• Thank God it worked! I had serious doubts about the procedure but Microsoft reviewed it and insisted it was the only solution. Down time was just 20 minutes. Developers were insisting that it would be seconds. After all, they don't need DBAs except to relieve them from tedious work and get blamed. 🙂

    This is Microsoft's documentation edited to conceal system information:

    Issue Definition: You killed two sessions (90,97) in the SQL Server ProdSQL through the KILL command; The rollback operation has been going on since two days and still completed 7% on one sessions and 18% on the other.

    Analysis:

    >> First we tried to see what these sessions are actually doing.

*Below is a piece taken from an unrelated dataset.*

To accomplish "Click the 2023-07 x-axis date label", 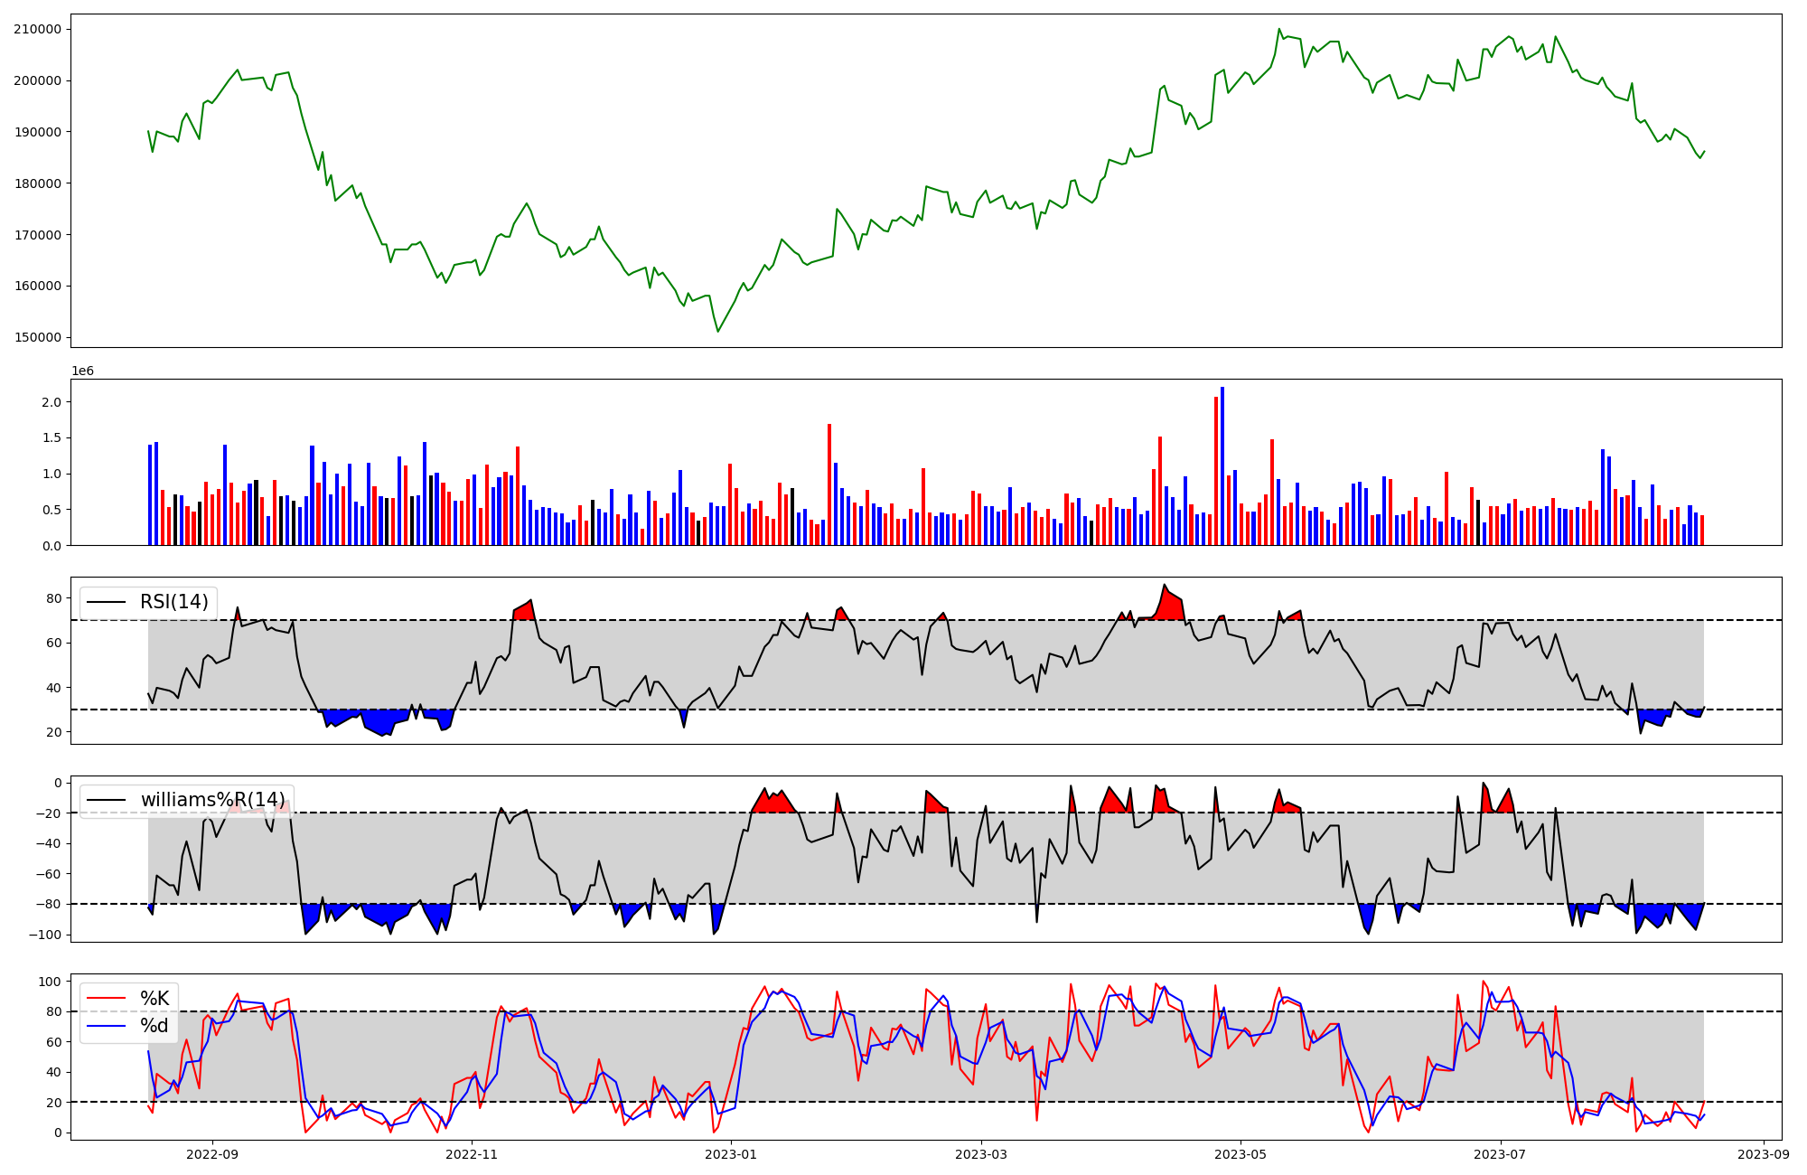I will click(1500, 1154).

From sp_who2 output we see that the CPU and I/O counts are increasing

    SPID       Status                                   Login                     HostName          BlkBy     DBName              Command                           CPUTime             DiskIO   LastBatch             ProgramName                                                  SPID       REQUESTID

    90           ROLLBACK                           AppLogin ClientSrvr       .             ProcDB    AWAITING COMMAND                89886746             87201    04/16 18:15:32   .Net SqlClient Data Provider                        90           0   

    97           ROLLBACK                           AppLogin ClientSrvr       .             ProcDB    AWAITING COMMAND                63360540             5639       04/16 18:15:33   .Net SqlClient Data Provider                        97           0   

    And also you said that the percentage of work done is getting increased when we see it through the “kill with statusonly” command but it was slow.

    >> When we see the dm_exe_requests, we don’t see these sessions and corresponding threads

    >> When we see the dm_exec_connections output, we see that the client side TCP ports used are,

    For 90 - xxx.xxx.x.xxx     56972

    For 97 - xxx.xxx.x.xxx     56978

    >> From dm_exec_sessions, we figured out the PIDs on the client side which established these session on the database

    For 90 - 18332

    For 97 - 18332

    >> We logged into the middleware server but don’t find any sessions with the corresponding PIDs and the netstat output didn’t show us these ports in use.

    >> That makes me think if these sessions 90 and 97 has become orphaned; but still not sure how the CPU and I/O counts are increasing without corresponding thread entries in dm_exec_requests.

    Action Plan:

    >> As Rollback can't be interrupted or bypassed as it's important to comply to the ACID properties, we have to looks for any alternatives/workarounds to sweep these sessions out of the SQL server

    >> So we would recommend you to restart the SQL service to clean these sessions.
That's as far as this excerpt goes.